**SOURCE DOCUMENT**
- Opening Delimiter -

# flushing



## blondlebanese (Nov 25, 2014)

I read that its important to flush out as much of the nitrogen as possible, at the onset of the flowering phase.  is this true?  I hope not.  because, I didn't.


----------



## AluminumMonster (Nov 25, 2014)

No it's not true. My plants get nitrogen until the end, albeit in much lower doses.


----------



## The Hemp Goddess (Nov 25, 2014)

IMO, no that is not true and it is not something I ever do....but I am not much for flushing plants unless you have a problem.


----------



## Hushpuppy (Nov 26, 2014)

Flushing is very important but only intended for specific situations. For example, if you use soilless medium and ffeed with total synthetic nutrients(and have heavy eater strains), then it would serve you to flush them around the 3rd week of flower. This is because the synthetic nutrients are often chelated with other inert chemicals. When the plant uses the nutrients, the inert chemicals get left behind and eventually build up to levels that can cause problems. Flushing around the 3rd week of flower cleans out this buildup and allows you to feed until harvest without the worry of toxicity showing up 2-3 weeks before harvest.

Now iff you are in organics, then fflushing is not something you would do as it is more detrimental to the organic substrate in the medium. You would only flush organics if there is something really wrong, such as high calcium buildup from having too much calcium holding material in the soil.

I grow in both soilless and in hydro. I use coco coir as my plant/root holding medium, and I use synthetic nutrients with it. I will flush both of my setups at the end of the 3rd week of flower as a rule because I don't have to worry about damaging an organic substrate in the medium and it cleans out my medium and systems so that I can go all the way to harvest without the worry of any kind of buildup throwing off my pH or binding up nutrients.

You don't necessarily want to flush out all of the nitrogen at any point unless you have a significant problem that can only be corrected by cleaning the medium out. Even through fflower the plants need to have a certain amount of nitrogen or they will yellow off too soon. During fflowering, we all cut way back on the nitrogen and some of us will give only straight water during the last 5-7 days before harvest to allow the plant to use up the last of the nutrients as this seems to help the plants be cleaner going into the dryer and curing. But flushing isn't necessarily needed unless there is a significant buildup that is beginning to cause issues just before harvest.


----------



## superman (Nov 26, 2014)

If you are going to take some clones right before flowering you may flush for a week of so. The reduction in nitrogen helps some strains root a little better and faster. But as a general rule I don't think it's to the plants advantage. Like Hushpuppy mentioned, flushing mid-grow helps avoid a buildup when using synthetic nutes.
  Feeding every other watering helps with that as well. Good luck.
 Peace, Superman


----------

- Closing Delimiter -

**PROVIDED RECORDS**
- Opening Delimiter -

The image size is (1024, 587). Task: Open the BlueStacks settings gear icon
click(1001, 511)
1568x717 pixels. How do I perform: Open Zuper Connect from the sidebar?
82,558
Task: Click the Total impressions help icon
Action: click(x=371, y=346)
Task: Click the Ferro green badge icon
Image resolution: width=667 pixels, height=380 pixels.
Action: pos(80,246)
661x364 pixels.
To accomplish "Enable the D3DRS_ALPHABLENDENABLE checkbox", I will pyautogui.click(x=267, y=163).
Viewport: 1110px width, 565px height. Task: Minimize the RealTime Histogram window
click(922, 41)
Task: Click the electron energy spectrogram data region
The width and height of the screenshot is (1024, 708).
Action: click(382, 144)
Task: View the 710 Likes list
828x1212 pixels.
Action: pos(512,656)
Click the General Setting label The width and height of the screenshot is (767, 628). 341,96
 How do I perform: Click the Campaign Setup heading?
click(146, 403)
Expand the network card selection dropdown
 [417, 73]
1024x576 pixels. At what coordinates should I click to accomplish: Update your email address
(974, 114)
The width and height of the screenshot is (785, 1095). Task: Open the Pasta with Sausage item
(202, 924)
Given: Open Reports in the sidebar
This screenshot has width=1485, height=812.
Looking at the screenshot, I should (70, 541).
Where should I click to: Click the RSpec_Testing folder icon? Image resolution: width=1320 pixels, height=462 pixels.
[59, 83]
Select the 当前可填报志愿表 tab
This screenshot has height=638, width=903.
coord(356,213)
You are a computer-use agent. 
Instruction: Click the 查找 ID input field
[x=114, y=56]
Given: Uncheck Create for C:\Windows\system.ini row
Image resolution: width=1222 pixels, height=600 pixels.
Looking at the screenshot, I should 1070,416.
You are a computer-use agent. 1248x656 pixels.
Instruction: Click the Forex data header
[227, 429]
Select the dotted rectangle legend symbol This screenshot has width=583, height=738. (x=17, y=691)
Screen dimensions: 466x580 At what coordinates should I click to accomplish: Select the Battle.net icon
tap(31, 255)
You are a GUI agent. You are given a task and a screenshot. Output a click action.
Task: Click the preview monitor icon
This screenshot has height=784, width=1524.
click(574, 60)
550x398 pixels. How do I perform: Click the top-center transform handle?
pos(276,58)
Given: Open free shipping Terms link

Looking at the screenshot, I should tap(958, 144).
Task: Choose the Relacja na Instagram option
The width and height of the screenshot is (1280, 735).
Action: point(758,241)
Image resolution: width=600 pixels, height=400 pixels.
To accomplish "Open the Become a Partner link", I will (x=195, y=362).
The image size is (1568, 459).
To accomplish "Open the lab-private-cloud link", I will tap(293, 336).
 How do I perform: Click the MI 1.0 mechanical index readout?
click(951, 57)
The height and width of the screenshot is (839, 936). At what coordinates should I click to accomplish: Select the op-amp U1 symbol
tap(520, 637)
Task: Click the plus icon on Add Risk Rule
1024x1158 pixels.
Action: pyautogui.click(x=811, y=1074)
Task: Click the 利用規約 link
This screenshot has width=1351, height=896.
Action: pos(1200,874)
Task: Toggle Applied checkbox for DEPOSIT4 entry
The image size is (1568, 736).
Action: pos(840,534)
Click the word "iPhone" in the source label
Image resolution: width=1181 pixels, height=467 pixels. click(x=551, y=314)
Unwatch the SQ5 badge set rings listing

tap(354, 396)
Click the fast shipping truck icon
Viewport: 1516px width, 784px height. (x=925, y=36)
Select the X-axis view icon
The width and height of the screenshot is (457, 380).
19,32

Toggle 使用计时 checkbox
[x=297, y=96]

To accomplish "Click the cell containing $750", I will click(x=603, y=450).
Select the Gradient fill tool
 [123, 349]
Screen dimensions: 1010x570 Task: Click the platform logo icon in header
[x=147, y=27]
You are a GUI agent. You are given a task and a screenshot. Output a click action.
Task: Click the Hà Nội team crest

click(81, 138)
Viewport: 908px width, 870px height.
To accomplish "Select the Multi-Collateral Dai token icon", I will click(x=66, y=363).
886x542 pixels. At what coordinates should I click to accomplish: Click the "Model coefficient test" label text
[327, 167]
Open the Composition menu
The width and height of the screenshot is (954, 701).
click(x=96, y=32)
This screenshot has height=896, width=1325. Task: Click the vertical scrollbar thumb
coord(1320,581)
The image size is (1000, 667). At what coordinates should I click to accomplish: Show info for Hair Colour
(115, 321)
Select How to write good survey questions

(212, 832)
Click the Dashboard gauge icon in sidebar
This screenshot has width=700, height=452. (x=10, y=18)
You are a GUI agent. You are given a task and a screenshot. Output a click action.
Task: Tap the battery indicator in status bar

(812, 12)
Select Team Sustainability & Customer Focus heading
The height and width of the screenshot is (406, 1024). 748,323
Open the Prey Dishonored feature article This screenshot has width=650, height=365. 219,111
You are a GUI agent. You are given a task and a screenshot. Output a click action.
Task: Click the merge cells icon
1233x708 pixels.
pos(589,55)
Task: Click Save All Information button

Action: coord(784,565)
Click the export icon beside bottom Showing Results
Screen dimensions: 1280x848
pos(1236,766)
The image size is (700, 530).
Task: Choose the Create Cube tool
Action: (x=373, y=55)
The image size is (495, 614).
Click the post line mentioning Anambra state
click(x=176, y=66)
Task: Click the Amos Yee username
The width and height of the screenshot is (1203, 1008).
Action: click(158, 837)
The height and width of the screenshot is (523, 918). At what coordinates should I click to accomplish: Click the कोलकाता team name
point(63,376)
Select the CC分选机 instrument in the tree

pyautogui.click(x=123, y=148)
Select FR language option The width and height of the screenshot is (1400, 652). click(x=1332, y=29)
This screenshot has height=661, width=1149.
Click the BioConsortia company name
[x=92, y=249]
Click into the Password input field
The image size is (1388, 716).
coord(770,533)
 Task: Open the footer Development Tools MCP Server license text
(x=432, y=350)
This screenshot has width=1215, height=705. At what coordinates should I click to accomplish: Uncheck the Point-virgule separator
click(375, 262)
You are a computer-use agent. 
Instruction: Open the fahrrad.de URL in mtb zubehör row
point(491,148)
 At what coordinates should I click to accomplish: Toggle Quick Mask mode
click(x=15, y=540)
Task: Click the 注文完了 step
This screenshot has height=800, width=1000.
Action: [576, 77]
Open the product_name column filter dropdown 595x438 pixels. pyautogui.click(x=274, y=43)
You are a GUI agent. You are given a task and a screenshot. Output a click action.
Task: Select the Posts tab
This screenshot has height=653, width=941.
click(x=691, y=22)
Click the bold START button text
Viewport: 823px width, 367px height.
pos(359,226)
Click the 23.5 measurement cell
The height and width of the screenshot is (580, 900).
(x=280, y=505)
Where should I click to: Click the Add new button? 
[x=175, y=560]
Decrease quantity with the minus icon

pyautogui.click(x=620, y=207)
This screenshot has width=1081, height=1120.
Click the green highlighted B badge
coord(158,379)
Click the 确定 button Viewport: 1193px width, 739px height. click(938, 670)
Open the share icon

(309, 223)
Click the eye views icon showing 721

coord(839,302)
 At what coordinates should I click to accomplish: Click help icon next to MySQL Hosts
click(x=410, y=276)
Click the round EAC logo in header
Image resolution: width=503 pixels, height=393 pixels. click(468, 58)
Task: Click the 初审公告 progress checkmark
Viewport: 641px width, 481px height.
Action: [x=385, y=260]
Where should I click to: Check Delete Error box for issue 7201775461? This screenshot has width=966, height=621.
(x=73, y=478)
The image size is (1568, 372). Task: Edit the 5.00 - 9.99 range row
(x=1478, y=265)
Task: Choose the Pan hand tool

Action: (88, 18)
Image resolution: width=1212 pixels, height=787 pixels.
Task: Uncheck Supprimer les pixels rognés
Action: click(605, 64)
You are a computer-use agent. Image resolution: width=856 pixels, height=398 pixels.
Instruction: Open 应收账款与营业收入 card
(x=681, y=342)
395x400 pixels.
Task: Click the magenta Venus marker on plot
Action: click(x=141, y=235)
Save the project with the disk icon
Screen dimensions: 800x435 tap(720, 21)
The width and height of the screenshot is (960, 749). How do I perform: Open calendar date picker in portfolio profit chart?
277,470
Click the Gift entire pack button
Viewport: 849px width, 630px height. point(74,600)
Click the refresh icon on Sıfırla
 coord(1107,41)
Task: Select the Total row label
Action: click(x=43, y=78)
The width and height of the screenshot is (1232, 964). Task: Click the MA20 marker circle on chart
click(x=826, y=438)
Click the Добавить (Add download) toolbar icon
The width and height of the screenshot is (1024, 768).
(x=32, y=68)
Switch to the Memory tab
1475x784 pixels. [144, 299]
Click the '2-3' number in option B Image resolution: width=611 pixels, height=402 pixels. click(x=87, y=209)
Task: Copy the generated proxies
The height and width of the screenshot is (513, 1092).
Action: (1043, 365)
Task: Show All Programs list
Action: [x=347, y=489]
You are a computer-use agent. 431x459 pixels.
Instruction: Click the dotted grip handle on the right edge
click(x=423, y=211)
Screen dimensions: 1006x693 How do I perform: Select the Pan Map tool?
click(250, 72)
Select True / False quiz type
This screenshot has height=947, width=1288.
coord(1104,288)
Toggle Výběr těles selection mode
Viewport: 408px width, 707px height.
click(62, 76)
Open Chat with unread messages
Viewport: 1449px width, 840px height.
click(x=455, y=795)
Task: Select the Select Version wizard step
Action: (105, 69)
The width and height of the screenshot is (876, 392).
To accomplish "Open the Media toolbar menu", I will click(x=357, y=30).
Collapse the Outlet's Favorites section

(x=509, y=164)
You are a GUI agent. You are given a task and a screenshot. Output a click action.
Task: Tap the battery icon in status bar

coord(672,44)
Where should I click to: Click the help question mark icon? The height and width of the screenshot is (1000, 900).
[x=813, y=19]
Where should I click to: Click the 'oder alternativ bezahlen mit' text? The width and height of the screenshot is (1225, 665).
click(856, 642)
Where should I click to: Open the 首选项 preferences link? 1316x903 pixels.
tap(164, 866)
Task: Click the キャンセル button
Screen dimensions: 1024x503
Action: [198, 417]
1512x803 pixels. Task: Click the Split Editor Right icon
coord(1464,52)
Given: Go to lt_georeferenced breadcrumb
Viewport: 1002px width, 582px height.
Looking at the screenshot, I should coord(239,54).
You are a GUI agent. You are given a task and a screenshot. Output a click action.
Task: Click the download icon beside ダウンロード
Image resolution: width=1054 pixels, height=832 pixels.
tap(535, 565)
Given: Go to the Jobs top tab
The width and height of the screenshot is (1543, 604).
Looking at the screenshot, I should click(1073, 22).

- Closing Delimiter -

**REQUIRED WORK**
In the forum thread on flushing above, copy everything from "Now iff you" down to "in the soil." word for word.

**FINAL ANSWER**
Now iff you are in organics, then fflushing is not something you would do as it is more detrimental to the organic substrate in the medium. You would only flush organics if there is something really wrong, such as high calcium buildup from having too much calcium holding material in the soil.